(Given records)

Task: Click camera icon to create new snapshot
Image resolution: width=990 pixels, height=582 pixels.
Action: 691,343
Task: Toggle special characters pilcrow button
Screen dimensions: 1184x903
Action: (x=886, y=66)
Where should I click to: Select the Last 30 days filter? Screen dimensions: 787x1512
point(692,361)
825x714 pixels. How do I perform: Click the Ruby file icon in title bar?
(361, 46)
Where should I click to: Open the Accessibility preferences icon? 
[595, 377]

(End Given records)

_Work to complete_
Of all the lines in the data above, show only those that hold the word "Task".

_Answer to the exercise_
Task: Click camera icon to create new snapshot
Task: Toggle special characters pilcrow button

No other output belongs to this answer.